In that case, introducing new syntax with RegisterMonad is avoided by using an invalid identifier ".zip.open", which is only used for identifying and display purposes.

Running go build again will produce an extended interpreter that can run the Goal code shown in introduction, so you can open an EPUB file and process it as any other kind of file system value!

7.5 The whole code #

As a summary, we reproduce the whole code below:

package main

import (
	"archive/zip"
	"fmt"
	"os"

	"codeberg.org/anaseto/goal"
	"codeberg.org/anaseto/goal/cmd"
	"codeberg.org/anaseto/goal/help"
	gos "codeberg.org/anaseto/goal/os"
)

func main() {
	ctx := goal.NewContext() // new evaluation context for Goal code
	ctx.Log = os.Stderr      // configure logging with \x to stderr
	gos.Import(ctx, "")      // register all IO/OS primitives with prefix ""
	ctx.AssignGlobal("zip.open", ctx.RegisterMonad(".zip.open", VFZipOpen))
	cmd.Exit(cmd.Run(ctx, cmd.Config{Help: help.HelpFunc(), Man: "goal"}))
}

// zipFS is a wrapper around zip.ReadCloser that implements the goal.BV, fs.FS
// and io.Closer interfaces.
type zipFS struct {
	*zip.ReadCloser
	s string // program string representation
}

// Append appends a program representation of the value to dst.
func (fsys *zipFS) Append(ctx *goal.Context, dst []byte, compact bool) []byte {
	return append(dst, fsys.s...)
}

// Matches reports whether fsys~y.
func (fsys *zipFS) Matches(y goal.BV) bool {
	yv, ok := y.(*zipFS)
	return ok && fsys == yv
}

// Type returns "/" for file system types.
func (fsys *zipFS) Type() string {
	return "/"
}

// VFZipOpen implements the zip.open variadic function.
func VFZipOpen(ctx *goal.Context, args []goal.V) goal.V {
	if len(args) > 1 {
		return goal.Panicf("zip.open : too many arguments (%d)", len(args))
	}
	s, ok := args[0].BV().(goal.S)
	if !ok {
		return goal.Panicf("zip.open s : bad type %q in s", args[0].Type())
	}
	r, err := zip.OpenReader(string(s))
	if err != nil {
		return gos.NewOSError(err)
	}
	return goal.NewV(&zipFS{r, fmt.Sprintf("zip.open[%q]", s)})
}

7.6 Learn more #

At this point, you might want to look at the API docs of the module’s various packages.

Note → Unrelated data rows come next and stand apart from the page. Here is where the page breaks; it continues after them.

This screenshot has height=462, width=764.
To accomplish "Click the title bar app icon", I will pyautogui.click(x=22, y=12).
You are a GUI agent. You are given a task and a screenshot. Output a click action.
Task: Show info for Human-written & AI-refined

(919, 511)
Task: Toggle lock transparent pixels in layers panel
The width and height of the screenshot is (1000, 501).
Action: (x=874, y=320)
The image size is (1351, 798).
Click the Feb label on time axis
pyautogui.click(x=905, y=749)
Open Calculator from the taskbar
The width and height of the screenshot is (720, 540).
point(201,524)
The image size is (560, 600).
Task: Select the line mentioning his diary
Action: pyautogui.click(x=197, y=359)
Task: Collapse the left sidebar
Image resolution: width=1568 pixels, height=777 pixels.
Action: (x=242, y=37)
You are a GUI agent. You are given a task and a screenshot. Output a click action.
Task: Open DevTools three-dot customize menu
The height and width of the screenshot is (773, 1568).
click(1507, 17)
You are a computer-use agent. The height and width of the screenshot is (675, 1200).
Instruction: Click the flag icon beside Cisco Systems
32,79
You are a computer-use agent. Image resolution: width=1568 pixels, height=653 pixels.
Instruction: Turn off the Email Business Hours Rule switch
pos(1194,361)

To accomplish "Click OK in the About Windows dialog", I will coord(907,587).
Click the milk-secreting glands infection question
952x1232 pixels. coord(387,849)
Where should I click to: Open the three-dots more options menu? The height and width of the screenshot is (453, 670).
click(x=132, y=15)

As for examples of extensions, the os built-in package is actually written as an extension: it can be a good first place to look at. Moreover, there are currently math and io/fs packages in the repos, as well as an archive/zip package that provides the functionality we implemented in this tutorial. We could just have imported it in a similar way as the os one.

If you’re also interested in the internals, the docs/implementation.md file in goal’s repository gives a short introduction.